DATA FOR THIS TASK Start Marker

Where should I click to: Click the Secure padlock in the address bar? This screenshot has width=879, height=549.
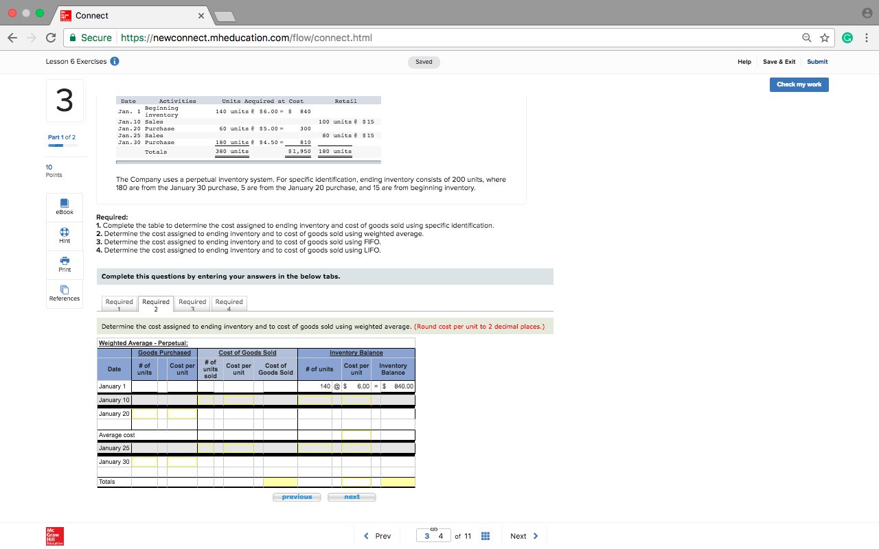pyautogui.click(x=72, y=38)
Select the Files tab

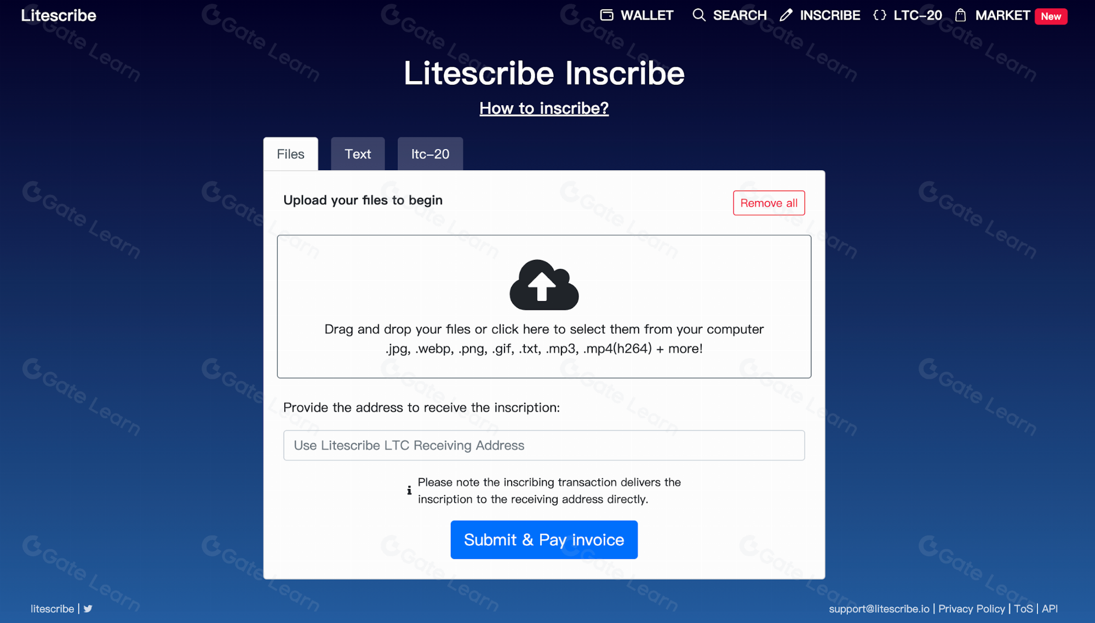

DATA FOR THIS TASK End Marker
DATA FOR THIS TASK Start Marker

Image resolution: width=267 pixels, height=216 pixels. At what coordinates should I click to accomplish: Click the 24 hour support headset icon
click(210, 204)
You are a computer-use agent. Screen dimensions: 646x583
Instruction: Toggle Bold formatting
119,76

DATA FOR THIS TASK End Marker
DATA FOR THIS TASK Start Marker

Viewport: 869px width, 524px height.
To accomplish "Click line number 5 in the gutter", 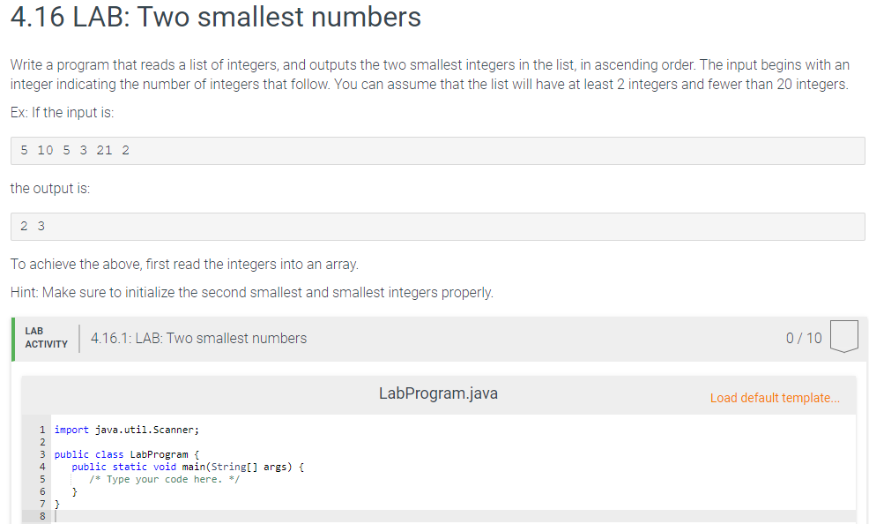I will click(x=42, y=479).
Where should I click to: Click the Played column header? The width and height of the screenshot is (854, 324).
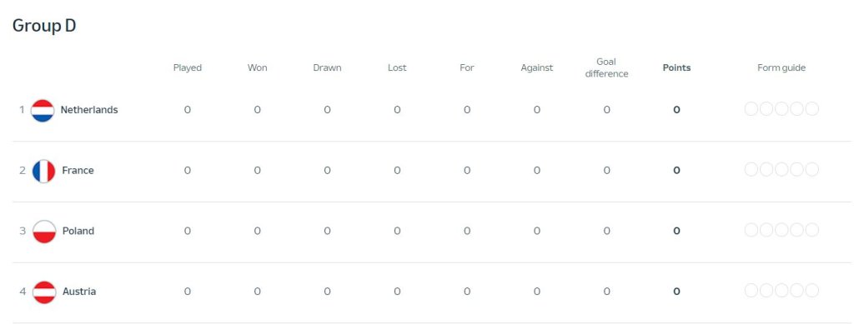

DATA FOR THIS TASK End Marker

» WORK INSTRUCTION
Starting at the line above that holds "Where should I click to: Click the Secure", repeat every line exactly down to and including the line that holds "Select the Files tab", then stop. Do not carry over any pictures.

» EXERCISE SOLUTION
Where should I click to: Click the Secure padlock in the address bar? This screenshot has width=879, height=549.
pyautogui.click(x=72, y=38)
Select the Files tab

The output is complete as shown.